The "breakeven rate" - the difference between 10-year nominal Treasury yields and 10-year Treasury Inflation Protected Securities (TIPS) yields - is one market-based measure of expected future inflation.  As of yesterday the breakeven rate was 2.20%, down 45 basis points from the recent peak of 2.65% on April 11, and the lowest level since mid-December last year (see chart above).  This downward trend in the breakeven rate suggests that inflationary expectations in the bond market have been moderating in recent months.

5 Comments:

At 6/02/2011 7:57 AM, Blogger hal said...

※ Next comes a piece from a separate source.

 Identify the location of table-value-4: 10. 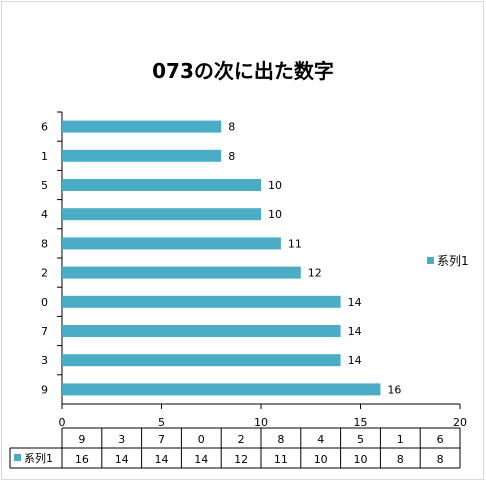
(321, 460).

am I wrong to think that maybe the fed is buying all the bonds and distorting the market?

 
At 6/02/2011 8:03 AM, Blogger morganovich said...

hal-

no. you are not wrong.

qe2 is going out with a huge surge.

also:

this tips rate means nothing. if you are actually worried about inflation and have even moderate sophistication, you would never use tips as a hedge because they are pegged to CPI which no longer measures inflation.

 
At 6/02/2011 10:24 AM, Blogger Buddy R Pacifico said...

The ETF TIP is up over 4% for the year. It is made up of intermediate term TIPS and yields about 2.75%.

 
At 6/02/2011 10:31 AM, Blogger Methinks said...

Morganovich:

I suspect this isn't all the work of QEII. We are benefitting mightely from being the world's reserve currency and from Europe and Japan looking to be in much worse shape. I suspect the willingness to discontinue QEII may be bolstered by this increase in demand. The Fed figures bond investors will do its QEIII for it.

 
At 6/02/2011 11:46 AM, Blogger Rufus II said...

Oil Products Demand is Down 5% in the last 4 wks compared to same period last yr.


We are in, or right on the verge of, Recession.